Why This Moment Matters for the Field
Across sectors, philanthropy is being asked to do more than fund promising programs; it is being asked to take responsibility for the conditions those programs create. Nonprofit stewards, in turn, are being called to translate those investments into learning environments that expand who can lead and how leadership is practiced.
Leadership development cannot be neutral. The structures that support leadership will either reinforce existing inequities or help transform them.
Belonging offers a powerful frame for shared decision-making:
- Are leadership investments expanding who is seen as a credible leader?
- Are we resourcing leadership models that reflect the communities most impacted by the issues at hand?
- Are we investing in systems that leaders will want—and be able—to steward?
Programs like ASA RISE suggest that when philanthropic partners answers yes to these questions, leadership development becomes a lever for durable, equitable systems change. Leaders emerge not only more skilled, but more connected—to one another, to community and to the broader purpose of the field.

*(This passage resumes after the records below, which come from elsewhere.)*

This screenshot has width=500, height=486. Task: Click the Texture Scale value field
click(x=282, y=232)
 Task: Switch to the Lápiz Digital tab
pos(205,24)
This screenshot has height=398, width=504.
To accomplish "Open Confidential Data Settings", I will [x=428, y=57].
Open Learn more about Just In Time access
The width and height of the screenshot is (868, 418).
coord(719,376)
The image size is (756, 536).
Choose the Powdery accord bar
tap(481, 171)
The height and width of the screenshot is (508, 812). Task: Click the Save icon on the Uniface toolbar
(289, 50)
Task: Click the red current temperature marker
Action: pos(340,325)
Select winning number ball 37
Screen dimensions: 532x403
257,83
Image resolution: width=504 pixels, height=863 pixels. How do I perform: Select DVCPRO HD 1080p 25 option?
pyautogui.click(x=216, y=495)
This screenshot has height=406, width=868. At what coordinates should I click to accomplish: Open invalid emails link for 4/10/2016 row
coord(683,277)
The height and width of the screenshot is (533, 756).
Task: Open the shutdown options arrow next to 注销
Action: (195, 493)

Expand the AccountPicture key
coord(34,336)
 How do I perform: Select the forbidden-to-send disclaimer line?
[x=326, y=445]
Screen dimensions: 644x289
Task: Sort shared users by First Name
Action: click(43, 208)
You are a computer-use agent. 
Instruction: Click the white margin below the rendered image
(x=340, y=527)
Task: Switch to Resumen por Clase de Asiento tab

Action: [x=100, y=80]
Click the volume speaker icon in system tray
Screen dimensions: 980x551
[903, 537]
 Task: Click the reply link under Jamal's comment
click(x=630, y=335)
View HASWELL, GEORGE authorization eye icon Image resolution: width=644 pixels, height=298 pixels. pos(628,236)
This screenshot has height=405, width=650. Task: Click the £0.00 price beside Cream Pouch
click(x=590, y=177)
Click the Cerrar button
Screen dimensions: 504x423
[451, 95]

Belonging is not incidental to impact.
It is infrastructure.
And its future will not be shaped by any single sector alone. It will be shaped through continued partnership—among philanthropy, nonprofit stewards and the leaders closest to the work. There is an opportunity ahead to deepen this conversation together, including shared thought leadership that reflects how philanthropic investment and program stewardship jointly produce belonging as a field outcome.
Patrice L. Dickerson is ASA’s Senior Equity Strategy Director, and co-leads the ASA RISE fellowship program.